Jesus our Companion
As I alluded to last week, today we begin to read Chapter Six of John’s Gospel which contains the miracle of the loaves and the discourse on the bread of life. It is a majestic and stately construction in which the evangelist has taken the only miracle story which he shares with the other evangelists and constructed around it a deep and revelatory understanding of the Eucharist and of its centrality to our life. It will take us five weeks to travel through this Chapter; we need to pay this task due heed and attention.
This week we read the account of the miracle itself, but we should always keep in mind that John engages us to recognise the signs he has placed in the narrative, as markers and pointers to guide and teach us as we make our way through the story. The first paragraph contains two important pointers: Jesus climbed the hillside and it was shortly before the Jewish feast of Passover.

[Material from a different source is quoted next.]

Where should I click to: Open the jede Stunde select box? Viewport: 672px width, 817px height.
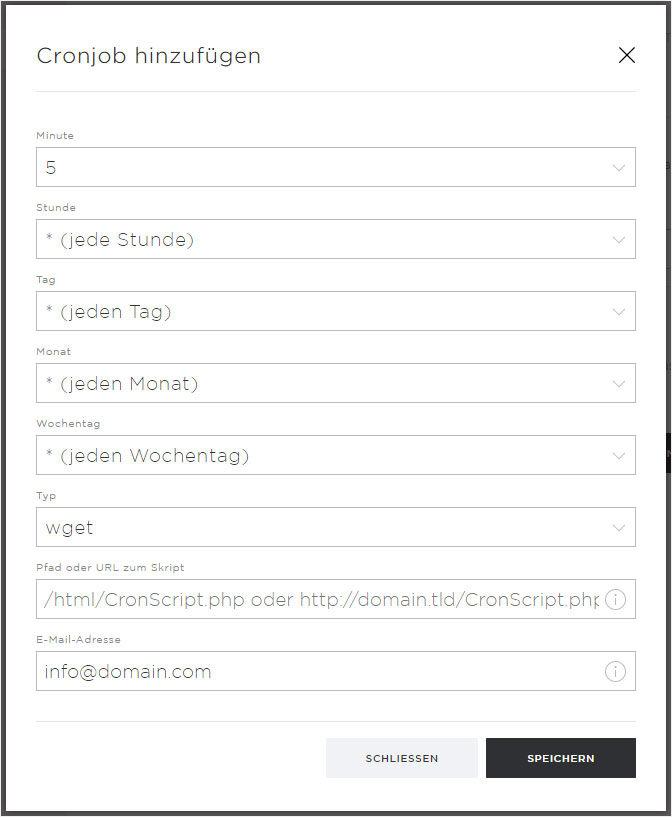click(335, 239)
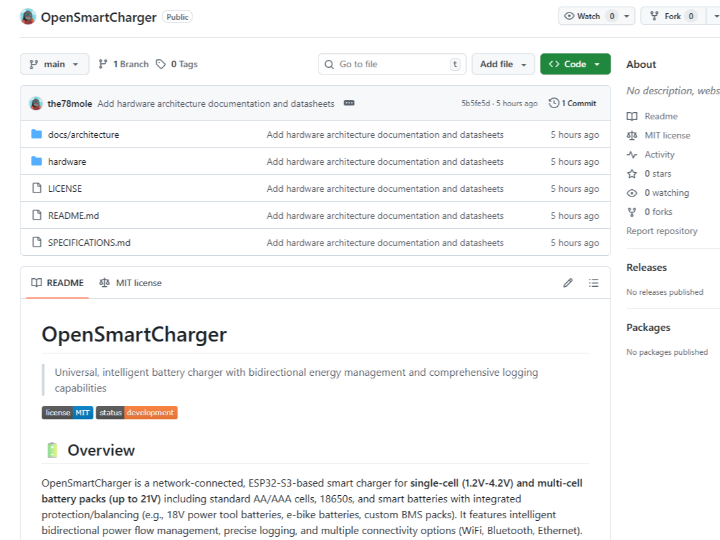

These two phrases should inform us of what is being suggested for the whole of the Chapter. Firstly when Jesus begins to teach, the gospels often recount how he climbed a hill. This is particularly so in Matthew; seeing the crowds he went up the hill, he sat down with the disciples and began to speak, this is what he taught them and there follows the Sermon on the Mount. So I think this image of Jesus teaching the disciples and the crowds the word is clearly meant, but attached to it is a second theme which is suggested by the reference to the feast of the Passover. Here is a prefiguring of the hill of Calvary and the passion and so from now on all that Jesus says and does with the loaves and the fish has as a context what will ultimately takes place later at another Passover in Jerusalem.

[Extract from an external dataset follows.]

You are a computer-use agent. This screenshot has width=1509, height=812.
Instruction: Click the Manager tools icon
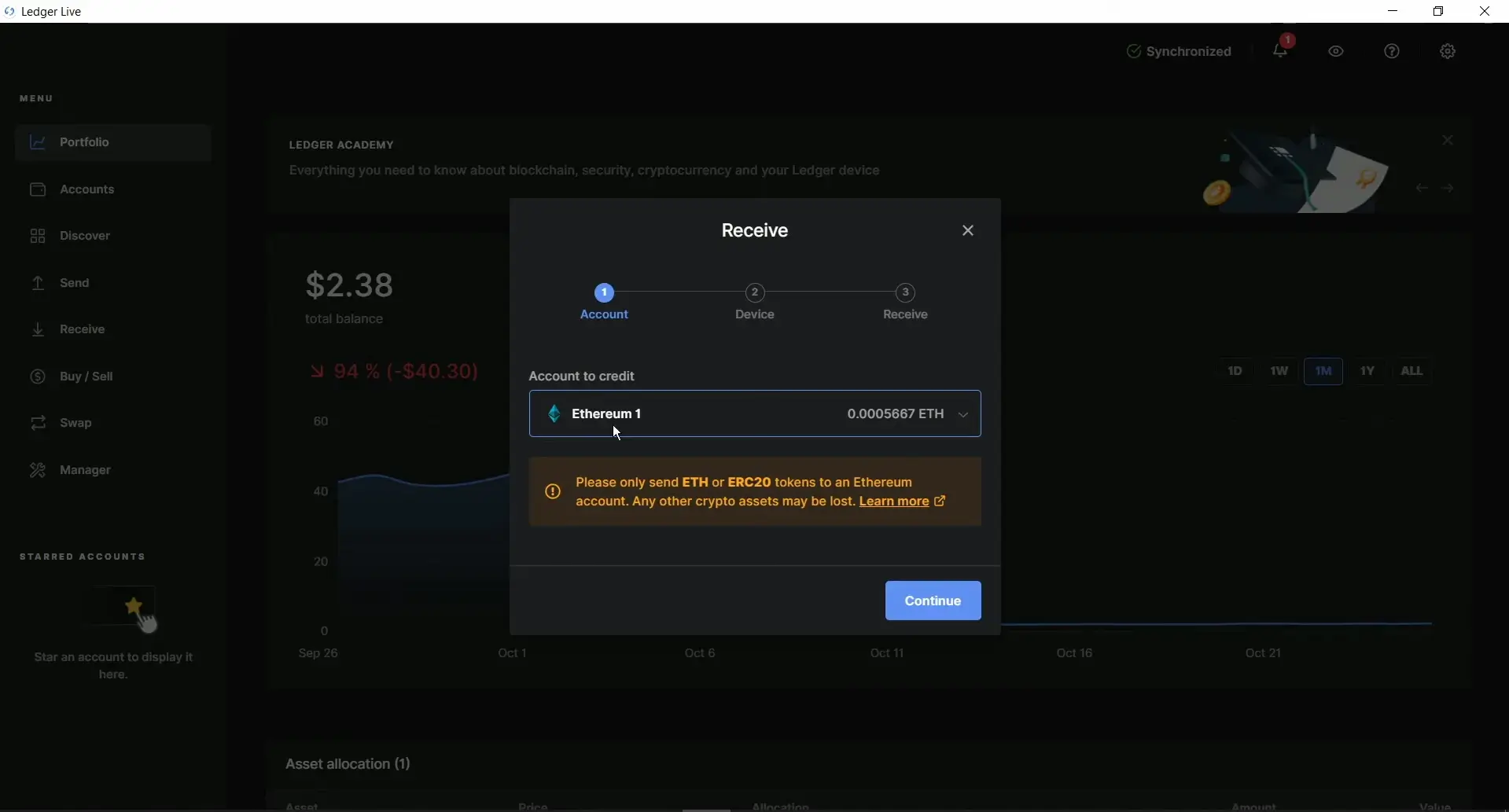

As the narrative proceeds another theme is raised which is that of testing. Philip’s question is reasonable enough, but no question in John’s gospel which is put to Jesus is simply a literal one. This question, like that of the Samaritan woman at the well, is loaded with significance. The mention of Passover tells us we are metaphorically in the desert and so we may well ask where is food to be obtained in such a place. Recall how Jesus himself, when confronted by Satan is asked a similar question – how are we to be sustained or how are we to turn stones into bread? Jesus in his discourse on the bread of life will show us that, just as he responded to Satan by replying that man does not live on bread alone but on every word that comes from the mouth of God, so we too must understand the need for something more that just nourishment to satisfy us. We need the bread of life, the word of God, the teaching of Jesus to be the sustaining ingredient which fulfils us.
It is Jesus himself who here, takes the bread and gives thanks (eucharistein in Greek) just as he will at the Last Supper. And it is Jesus who here distributes the loaves and the fish, just as he will distribute the bread at the Last Supper and even though this action is absent from John’s Last Supper account, the resonance is clear. What we are to concentrate our thoughts upon is Jesus as our companion, the one who shares bread with us, a bread which is his life, his body and his blood. This belief will demand serious questions of us, questions which will be vicariously raised for us over the next four weeks as we continue to journey onwards and finally be confronted with the words of Peter as he asks: Lord to whom shall we go?